++++ Provided information ++++

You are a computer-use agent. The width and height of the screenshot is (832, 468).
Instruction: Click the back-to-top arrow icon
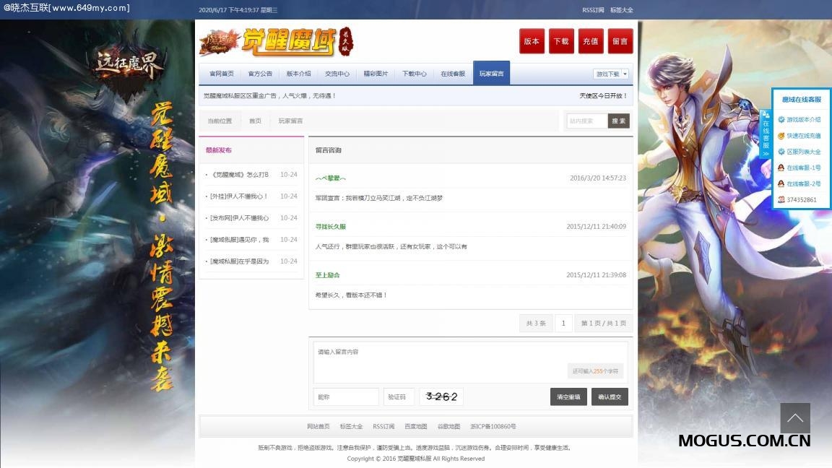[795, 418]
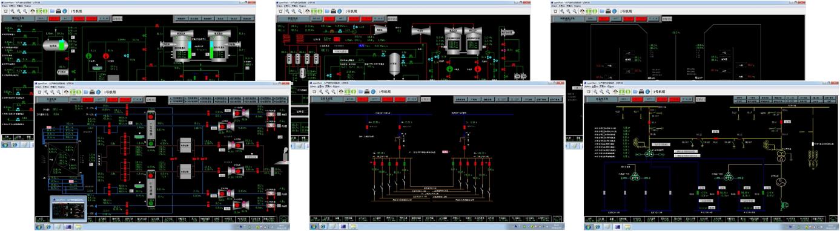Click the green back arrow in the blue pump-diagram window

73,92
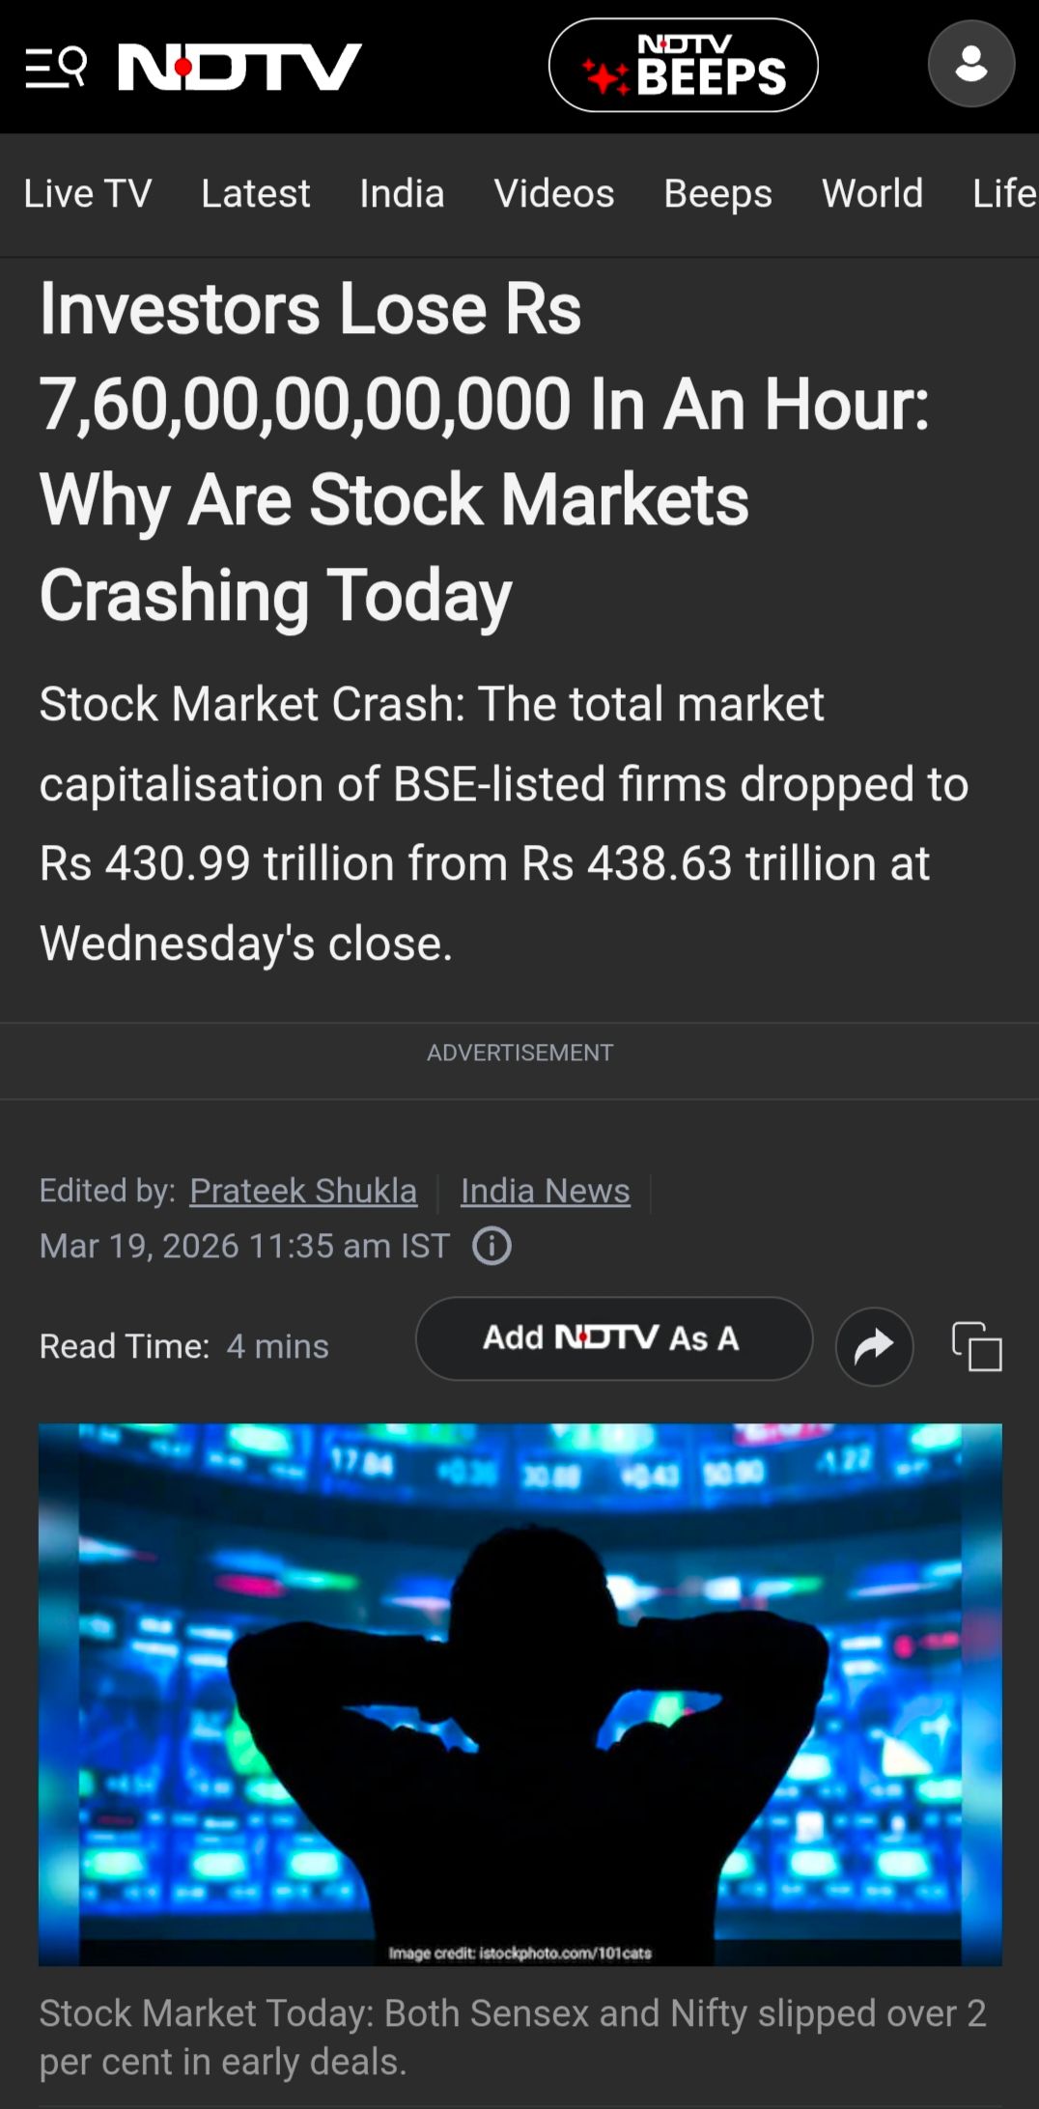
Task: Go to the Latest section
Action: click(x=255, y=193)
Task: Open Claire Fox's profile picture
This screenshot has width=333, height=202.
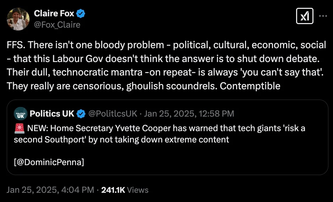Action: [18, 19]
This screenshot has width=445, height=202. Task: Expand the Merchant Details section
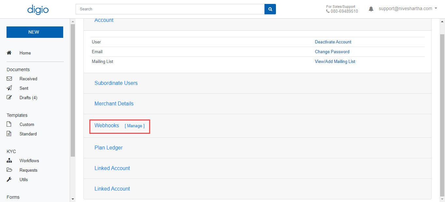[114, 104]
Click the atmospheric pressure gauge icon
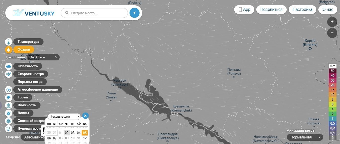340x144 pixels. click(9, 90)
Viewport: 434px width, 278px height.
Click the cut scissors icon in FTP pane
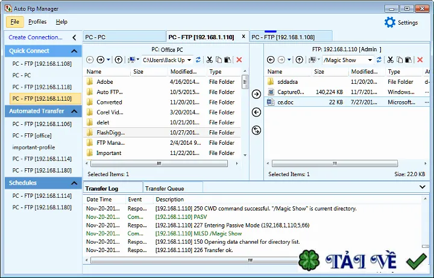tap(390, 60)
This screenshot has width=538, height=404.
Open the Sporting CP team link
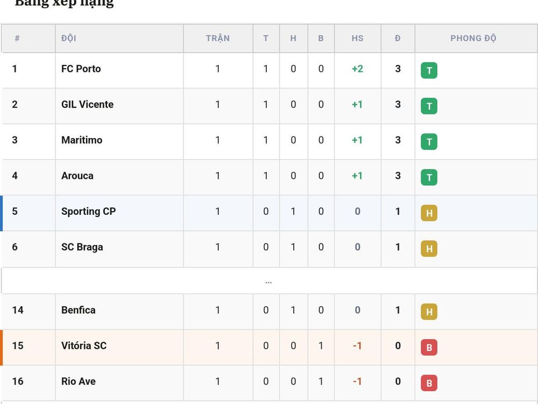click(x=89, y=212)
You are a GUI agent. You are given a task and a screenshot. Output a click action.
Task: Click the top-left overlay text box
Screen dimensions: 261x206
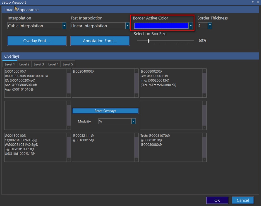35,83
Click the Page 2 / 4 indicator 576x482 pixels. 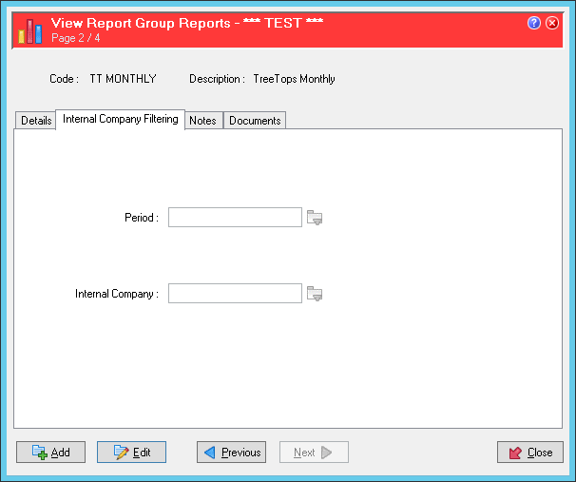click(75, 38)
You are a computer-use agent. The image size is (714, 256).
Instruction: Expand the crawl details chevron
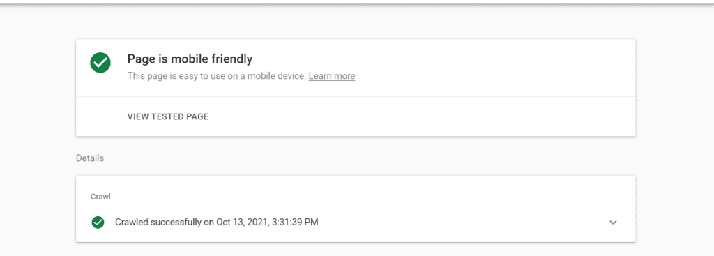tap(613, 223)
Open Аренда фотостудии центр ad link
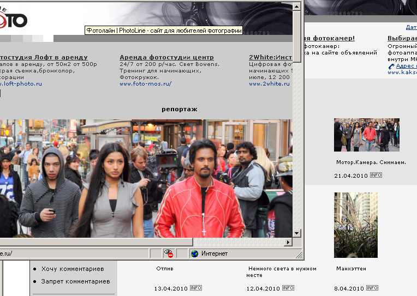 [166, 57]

++++

• **Task goal**
Reading down the material above, count how many lines contain the word "agent". Respond with the number by itself.

• **Solution to the exercise**
3